NC House Senior Budget Chairman Harold Brubaker (R-Randolph) is on ALEC’s national board of directors. Brubaker did not respond to requests for comment.

ALEC on Jones St.

ALEC came to Raleigh on March 22nd to hold a “tort reform boot camp.” Speaker Thom Tillis’s spokesman Jordan Shaw said his office didn’t organize the event. Bowman confirms it was paid for by ALEC.

The two-hour meeting was held in the legislative auditorium, but wasn’t publicized or put on the legislative calendar. Shaw said about 20 House and Senate members attended.

The only person allowed to speak at the next day’s Tort Reform committee meeting was ALEC board member John Del Giorno from GlaxoSmithKline.
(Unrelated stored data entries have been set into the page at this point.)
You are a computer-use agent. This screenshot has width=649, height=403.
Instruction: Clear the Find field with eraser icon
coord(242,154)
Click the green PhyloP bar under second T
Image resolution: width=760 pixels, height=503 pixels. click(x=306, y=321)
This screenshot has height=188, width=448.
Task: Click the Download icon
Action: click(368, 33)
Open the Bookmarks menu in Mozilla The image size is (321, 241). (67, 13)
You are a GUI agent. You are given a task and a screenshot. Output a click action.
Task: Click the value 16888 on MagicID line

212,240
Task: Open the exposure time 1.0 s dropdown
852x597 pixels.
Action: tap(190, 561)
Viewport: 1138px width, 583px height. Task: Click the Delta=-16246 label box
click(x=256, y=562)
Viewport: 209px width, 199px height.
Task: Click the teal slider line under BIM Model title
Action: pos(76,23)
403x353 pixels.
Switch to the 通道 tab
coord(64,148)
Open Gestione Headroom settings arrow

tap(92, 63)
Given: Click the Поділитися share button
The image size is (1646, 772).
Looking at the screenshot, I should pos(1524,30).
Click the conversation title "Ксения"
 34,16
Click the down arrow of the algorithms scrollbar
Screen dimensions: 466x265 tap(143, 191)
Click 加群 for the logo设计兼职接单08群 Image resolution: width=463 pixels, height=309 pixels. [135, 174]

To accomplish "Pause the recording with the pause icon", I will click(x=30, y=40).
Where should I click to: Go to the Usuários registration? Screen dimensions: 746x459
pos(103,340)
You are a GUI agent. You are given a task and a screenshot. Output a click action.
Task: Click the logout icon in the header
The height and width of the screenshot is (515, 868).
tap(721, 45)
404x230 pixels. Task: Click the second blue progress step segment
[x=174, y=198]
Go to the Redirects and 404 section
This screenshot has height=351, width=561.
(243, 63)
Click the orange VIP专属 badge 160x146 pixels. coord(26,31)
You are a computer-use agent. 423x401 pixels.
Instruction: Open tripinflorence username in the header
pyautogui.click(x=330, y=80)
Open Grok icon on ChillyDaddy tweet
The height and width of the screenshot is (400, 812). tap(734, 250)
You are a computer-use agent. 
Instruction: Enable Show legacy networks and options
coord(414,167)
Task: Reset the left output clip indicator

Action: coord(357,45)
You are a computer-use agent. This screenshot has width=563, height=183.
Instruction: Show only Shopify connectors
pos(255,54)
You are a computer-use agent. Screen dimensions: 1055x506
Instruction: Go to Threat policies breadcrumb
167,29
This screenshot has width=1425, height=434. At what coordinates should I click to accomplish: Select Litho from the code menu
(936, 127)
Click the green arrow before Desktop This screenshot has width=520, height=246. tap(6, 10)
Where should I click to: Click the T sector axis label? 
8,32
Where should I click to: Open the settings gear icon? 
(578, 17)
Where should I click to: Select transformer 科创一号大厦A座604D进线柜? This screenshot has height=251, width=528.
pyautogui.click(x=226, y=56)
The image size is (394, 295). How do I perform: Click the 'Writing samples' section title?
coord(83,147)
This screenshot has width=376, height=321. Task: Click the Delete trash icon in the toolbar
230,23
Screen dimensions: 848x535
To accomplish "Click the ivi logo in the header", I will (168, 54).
The draft bill that came out that day had ALEC’s model language in it.

Chris Nichols with NC Advocates for Justice, the trial lawyer’s group, says parts of H542 are “lifted verbatim” from ALEC. “It’s either the world’s biggest coincidence that ALEC language is in this bill, or there was contact outside of the eyes of the citizens of North Carolina.”

He says H542 is “extreme.” adding that if the bill passes, North Carolina would be the only state in the country to ban its people from suing over tainted food or dangerous drugs.

“No other state has even considered this,” Nichols said. “ALEC comes into every state and tries to sell this dangerous legislation. No state has bought it – up until now.”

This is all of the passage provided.